## TEXTE FOURNI
--------------------------------

L’Art déco, un style emblématique du XXe siècle
L’après-Première Guerre mondiale voit surgir l’Art déco, qui tranche net avec les volutes de l’Art nouveau. Né en France, ce mouvement mêle ambition esthétique et souci du pratique. Paris s’impose comme l’atelier de cette modernité élégante, révélée au grand public lors de l’Exposition Internationale des Arts Décoratifs de 1925. Sur les quais de la Seine, le style s’impose, franchit les frontières, et s’érige en référence mondiale.
L’Art déco se reconnaît à sa géométrie affirmée, à ses matériaux raffinés, à l’attention portée à la lumière qui façonne les textures. Des figures comme Robert Mallet-Stevens, André Groult, Jacques-Émile Ruhlmann, Eileen Gray, Jean-Michel Frank ou Paul Iribe redessinent l’espace et les objets au rythme effréné des années folles. Ils travaillent l’ébène, la laque, le galuchat, le chrome, le marbre, des signatures d’un âge d’or du décor français.
Pour mieux situer l’Art déco, voici les grands repères qui structurent son histoire :
- Art Déco émerge juste après l’Art Nouveau.
- Son influence culmine dans les années 1920-1930.
- L’Exposition Internationale des Arts Décoratifs de 1925 à Paris en fait une référence mondiale.
Il faudra attendre 1966 et le travail de l’historienne Yvonne Brunhammer pour que le terme « art déco » entre dans le langage courant, à l’occasion d’une exposition qui fait date. Longtemps dans l’ombre du modernisme ou de ses prédécesseurs, ce courant a pourtant nourri l’imaginaire collectif, porté par une société en quête de nouveauté et d’un luxe maîtrisé. Chaque pièce, chaque façade, chaque trait témoigne d’une volonté partagée : affirmer la modernité, tout en restant fidèle à l’exigence artisanale et au choix des matériaux.
Qu’est-ce qui distingue vraiment l’Art déco dans la décoration ?
L’Art déco s’impose par une identité visuelle immédiatement reconnaissable. Les lignes nettes, géométriques, se retrouvent dans l’architecture comme dans l’ameublement. Leur austérité est compensée par des motifs stylisés forts : chevrons, zigzags, soleils, éventails. Rien n’est laissé au hasard. Le style puise aussi bien dans l’Antiquité que dans l’art africain et asiatique, sans oublier les influences du cubisme et du fauvisme, jusqu’au souffle de la révolution industrielle.

--------------------------------

## Entrées d'un jeu de données
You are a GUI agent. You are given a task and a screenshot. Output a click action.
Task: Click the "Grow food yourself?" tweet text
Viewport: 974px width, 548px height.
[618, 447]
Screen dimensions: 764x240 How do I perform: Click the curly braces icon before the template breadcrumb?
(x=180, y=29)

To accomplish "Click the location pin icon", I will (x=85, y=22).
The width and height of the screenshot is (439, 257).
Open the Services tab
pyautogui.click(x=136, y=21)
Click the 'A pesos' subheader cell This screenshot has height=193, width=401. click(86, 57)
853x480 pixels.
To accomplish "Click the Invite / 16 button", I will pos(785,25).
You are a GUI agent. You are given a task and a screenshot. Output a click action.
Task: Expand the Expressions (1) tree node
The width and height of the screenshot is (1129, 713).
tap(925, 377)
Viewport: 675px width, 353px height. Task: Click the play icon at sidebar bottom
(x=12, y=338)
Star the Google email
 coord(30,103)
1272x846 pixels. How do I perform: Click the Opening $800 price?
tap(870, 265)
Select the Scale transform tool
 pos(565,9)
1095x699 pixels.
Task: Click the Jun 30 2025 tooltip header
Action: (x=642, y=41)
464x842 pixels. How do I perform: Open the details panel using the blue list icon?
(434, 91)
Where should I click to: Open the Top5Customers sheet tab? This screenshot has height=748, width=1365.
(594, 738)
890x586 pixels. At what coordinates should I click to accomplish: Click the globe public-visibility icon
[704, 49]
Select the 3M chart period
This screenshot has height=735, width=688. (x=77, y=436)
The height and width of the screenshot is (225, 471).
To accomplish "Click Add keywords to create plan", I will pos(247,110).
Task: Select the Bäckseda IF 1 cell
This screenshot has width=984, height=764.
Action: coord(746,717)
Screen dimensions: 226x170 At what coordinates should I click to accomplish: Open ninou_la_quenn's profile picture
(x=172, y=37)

--------------------------------

## EXERCICE 1
Recopiez mot pour mot le passage du texte sur l'Art déco en commençant par « L’Art déco s’impose » et en terminant par « la révolution industrielle. ».
## EXERCICE 2
Modifiez les entrées à partir de la ligne contenant « 464x842 pixels. How » et jusqu'à la dernière incluse : remplacez « globe » par « earth » sans rien changer d'autre, puis donnez uniquement ces lignes.

## BONNE RÉPONSE 1
L’Art déco s’impose par une identité visuelle immédiatement reconnaissable. Les lignes nettes, géométriques, se retrouvent dans l’architecture comme dans l’ameublement. Leur austérité est compensée par des motifs stylisés forts : chevrons, zigzags, soleils, éventails. Rien n’est laissé au hasard. Le style puise aussi bien dans l’Antiquité que dans l’art africain et asiatique, sans oublier les influences du cubisme et du fauvisme, jusqu’au souffle de la révolution industrielle.

## BONNE RÉPONSE 2
464x842 pixels. How do I perform: Open the details panel using the blue list icon?
(434, 91)
Where should I click to: Open the Top5Customers sheet tab? This screenshot has height=748, width=1365.
(594, 738)
890x586 pixels. At what coordinates should I click to accomplish: Click the earth public-visibility icon
[704, 49]
Select the 3M chart period
This screenshot has height=735, width=688. (x=77, y=436)
The height and width of the screenshot is (225, 471).
To accomplish "Click Add keywords to create plan", I will pos(247,110).
Task: Select the Bäckseda IF 1 cell
This screenshot has width=984, height=764.
Action: coord(746,717)
Screen dimensions: 226x170 At what coordinates should I click to accomplish: Open ninou_la_quenn's profile picture
(x=172, y=37)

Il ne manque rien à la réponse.